* [PROBLEM TO WORK ON] Give the rows again from the line that contains "The height and" through the line that contains "347x220 pixels. coord(331,95)", swapping "dropdown" for "menu" and keeping everything else the same. Leave the pictures out of your answer.

* [RAW RECORDS]
[START]

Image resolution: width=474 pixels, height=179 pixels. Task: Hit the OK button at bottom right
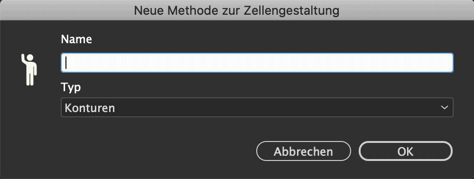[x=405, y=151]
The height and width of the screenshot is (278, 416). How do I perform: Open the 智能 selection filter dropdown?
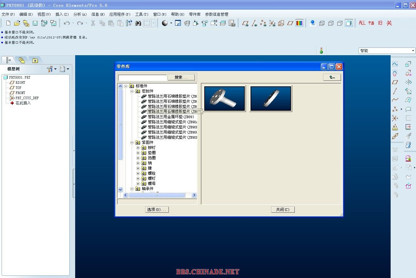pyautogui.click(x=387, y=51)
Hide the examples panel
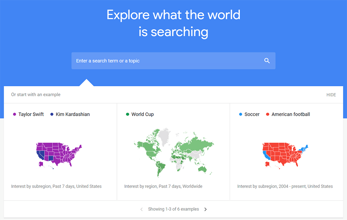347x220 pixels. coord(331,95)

[END]
[START]

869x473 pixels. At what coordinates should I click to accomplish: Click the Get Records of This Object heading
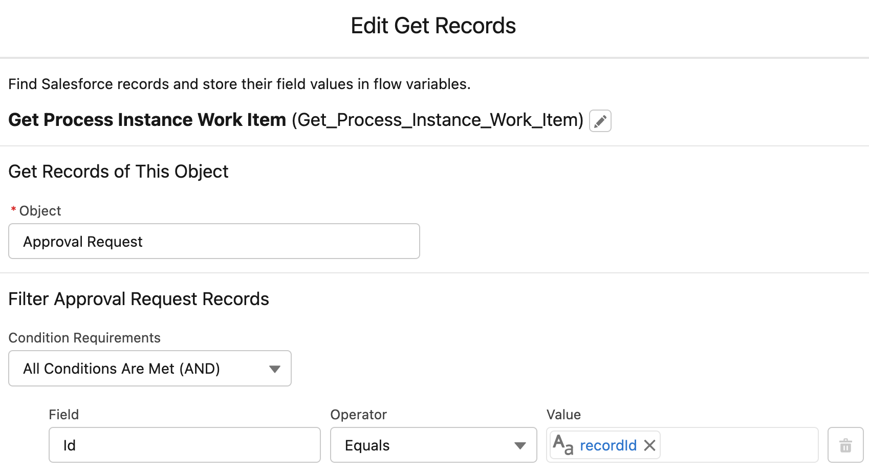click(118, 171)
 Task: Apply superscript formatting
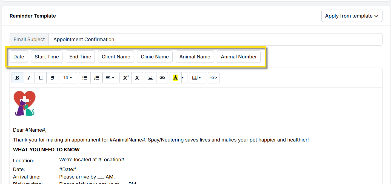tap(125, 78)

[END]

* [WRITTEN RESPONSE]
The height and width of the screenshot is (278, 416). How do I perform: Open the 智能 selection filter menu?
pyautogui.click(x=387, y=51)
Hide the examples panel
347x220 pixels. coord(331,95)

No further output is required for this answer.